*RECORDS PROVIDED:*
▼
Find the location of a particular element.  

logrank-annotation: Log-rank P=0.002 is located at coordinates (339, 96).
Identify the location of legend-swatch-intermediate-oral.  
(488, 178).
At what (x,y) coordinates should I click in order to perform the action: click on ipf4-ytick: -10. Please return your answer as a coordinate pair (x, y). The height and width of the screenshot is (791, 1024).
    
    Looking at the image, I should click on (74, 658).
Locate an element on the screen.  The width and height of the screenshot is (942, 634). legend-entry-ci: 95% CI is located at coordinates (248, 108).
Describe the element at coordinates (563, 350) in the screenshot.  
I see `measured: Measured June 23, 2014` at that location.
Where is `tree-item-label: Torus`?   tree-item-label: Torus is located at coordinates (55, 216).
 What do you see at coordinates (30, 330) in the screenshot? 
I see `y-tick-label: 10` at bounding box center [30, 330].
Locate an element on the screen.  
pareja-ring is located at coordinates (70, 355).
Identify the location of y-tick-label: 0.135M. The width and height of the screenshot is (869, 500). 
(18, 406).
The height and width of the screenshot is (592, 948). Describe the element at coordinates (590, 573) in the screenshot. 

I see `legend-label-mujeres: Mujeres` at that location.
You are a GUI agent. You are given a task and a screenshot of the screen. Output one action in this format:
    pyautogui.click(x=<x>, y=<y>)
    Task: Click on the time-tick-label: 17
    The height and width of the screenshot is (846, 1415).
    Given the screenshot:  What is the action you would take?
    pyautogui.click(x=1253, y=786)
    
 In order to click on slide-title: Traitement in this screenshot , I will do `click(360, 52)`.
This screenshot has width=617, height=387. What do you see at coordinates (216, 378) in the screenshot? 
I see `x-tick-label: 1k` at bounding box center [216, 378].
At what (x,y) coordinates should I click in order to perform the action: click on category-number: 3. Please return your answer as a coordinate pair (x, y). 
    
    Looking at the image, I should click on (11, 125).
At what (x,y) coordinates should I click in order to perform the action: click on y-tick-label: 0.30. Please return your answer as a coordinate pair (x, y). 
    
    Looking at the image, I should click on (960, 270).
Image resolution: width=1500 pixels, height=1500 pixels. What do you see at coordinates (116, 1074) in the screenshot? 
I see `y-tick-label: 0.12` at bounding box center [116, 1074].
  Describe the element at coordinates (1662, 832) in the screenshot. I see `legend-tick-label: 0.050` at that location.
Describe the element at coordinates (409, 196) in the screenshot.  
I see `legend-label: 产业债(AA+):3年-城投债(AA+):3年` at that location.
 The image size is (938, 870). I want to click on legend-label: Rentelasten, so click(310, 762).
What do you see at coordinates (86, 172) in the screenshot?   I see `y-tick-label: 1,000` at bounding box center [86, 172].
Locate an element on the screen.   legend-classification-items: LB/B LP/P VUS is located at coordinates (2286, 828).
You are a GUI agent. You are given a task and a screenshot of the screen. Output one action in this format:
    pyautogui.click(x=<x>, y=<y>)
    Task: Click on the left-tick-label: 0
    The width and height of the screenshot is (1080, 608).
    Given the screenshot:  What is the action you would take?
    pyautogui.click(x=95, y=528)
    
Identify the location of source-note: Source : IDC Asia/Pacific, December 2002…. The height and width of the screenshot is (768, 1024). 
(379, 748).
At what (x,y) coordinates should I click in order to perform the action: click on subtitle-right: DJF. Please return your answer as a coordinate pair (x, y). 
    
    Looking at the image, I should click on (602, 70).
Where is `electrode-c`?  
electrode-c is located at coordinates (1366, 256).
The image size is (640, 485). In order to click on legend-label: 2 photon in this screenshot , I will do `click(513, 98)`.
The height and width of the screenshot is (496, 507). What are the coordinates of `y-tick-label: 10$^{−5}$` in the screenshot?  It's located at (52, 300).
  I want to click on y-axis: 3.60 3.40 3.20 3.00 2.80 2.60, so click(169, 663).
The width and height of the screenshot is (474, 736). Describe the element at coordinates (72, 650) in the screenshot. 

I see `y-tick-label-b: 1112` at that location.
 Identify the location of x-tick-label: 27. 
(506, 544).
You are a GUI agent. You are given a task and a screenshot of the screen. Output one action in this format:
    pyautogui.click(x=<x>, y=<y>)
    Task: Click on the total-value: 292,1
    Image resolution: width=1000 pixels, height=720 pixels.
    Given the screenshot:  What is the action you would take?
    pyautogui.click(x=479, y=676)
▲
*PROBLEM REQUIREMENTS:* Can you print the lines of the material above, from its first line through the line containing "(488, 178).", both included, with nothing changed?

*RESULT:*
Find the location of a particular element.  

logrank-annotation: Log-rank P=0.002 is located at coordinates (339, 96).
Identify the location of legend-swatch-intermediate-oral.  
(488, 178).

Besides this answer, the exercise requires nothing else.